売上が高い成長を続けている会社
世界最大の作業船団と、買収で固めた地域の寡占が最大の強み。新造には数年と高額の投資が要るため、既存の船を持つ者が市況の回復を総取りする。借入を抑えた財務で市況の波を耐え、自社株買いで還元する規律も備えた、市況産業の勝ち残りの立ち位置にいる。
洋上の油田やガス田に人員と資材を運び、掘削船や設備の位置保持を支える作業船の傭船料が収益の柱。世界の海域に数百隻の船団を展開し、日割りの料金で石油会社に貸す。業界の長い不況で新造船がほぼ途絶えたため、船の需給は構造的に締まっている。傭船料と稼働率の積で稼ぐ構造になっている。
油価の急落で洋上の開発が止まると、傭船料と稼働率は数か月で崩れる。業界が過去に経験した長い冬は、破綻と再編の歴史でもある。傭船料の高騰が続けば新造の発注が戻り、数年後の供給増が天井になる。船の維持費と環境規制への対応も重い。

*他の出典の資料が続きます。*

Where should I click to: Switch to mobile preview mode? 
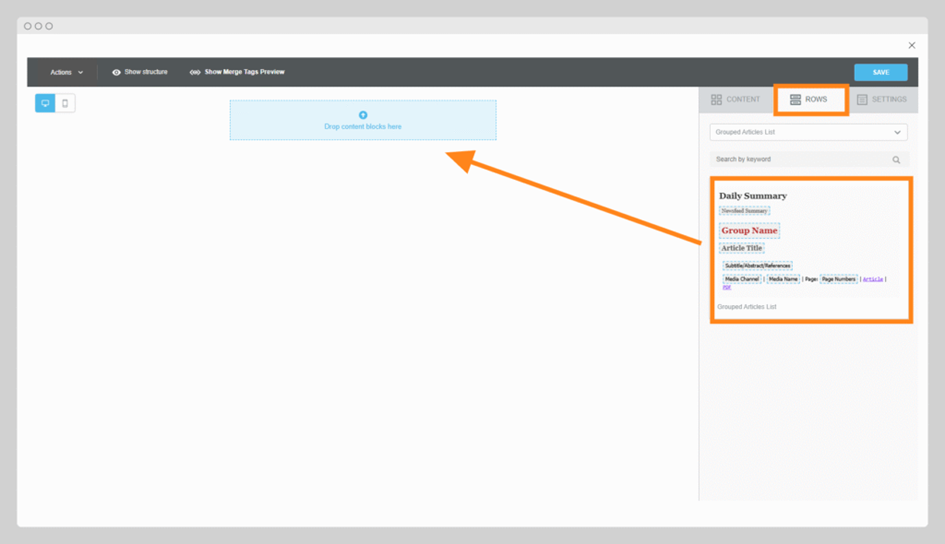(65, 103)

配当を出さず、市況の利益を自社株買いと船団の若返りに振り向ける経営。傭船料の規律を守って安売りを避け、長期契約と短期の市況をバランスさせる。買収で船団を増やしつつ財務の健全さを保つ方針が特徴になっている。
洋上の開発投資と、船腹の需給、傭船料の持続に依存する。油価が洋上掘削の投資を支えるか、新造船の不在による需給の締まりが続くか、老朽船の退役が供給をさらに絞るか、そして洋上風力など新しい需要が船の使い道を広げるかが、業績を左右する大きな前提になる。

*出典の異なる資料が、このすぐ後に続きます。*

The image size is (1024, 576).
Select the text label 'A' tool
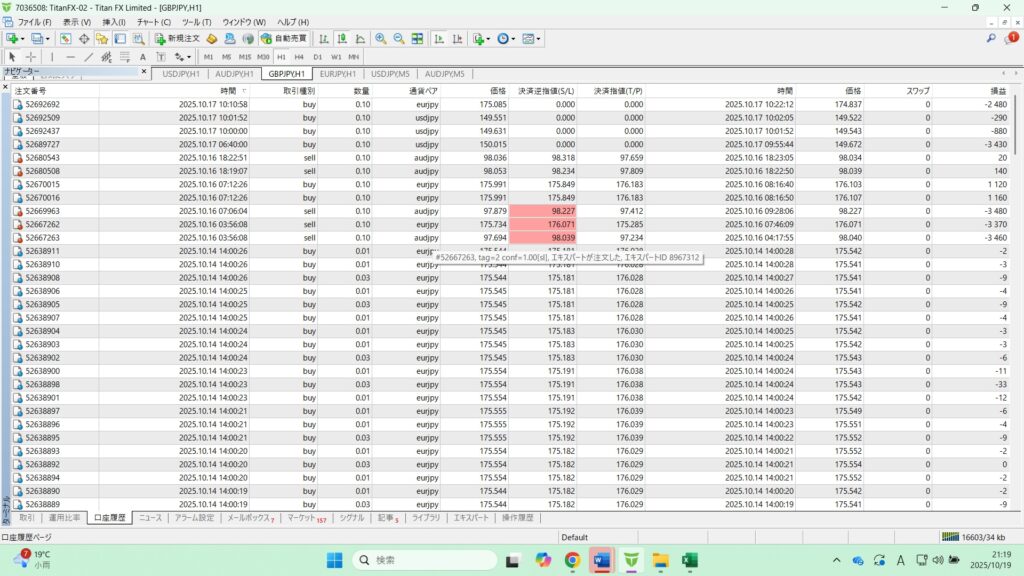pyautogui.click(x=143, y=57)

資産 $2.4B のうち、借金などの負債を引いて株主のものと言えるのは $1.4B(57%)。
借金が軽く手元資金も厚い。安全度は最高水準
無配
配当を出さず、稼いだお金を成長のための投資や借入の返済に充てる段階です。利益を会社の中で再投資して価値を伸ばすことを優先しています。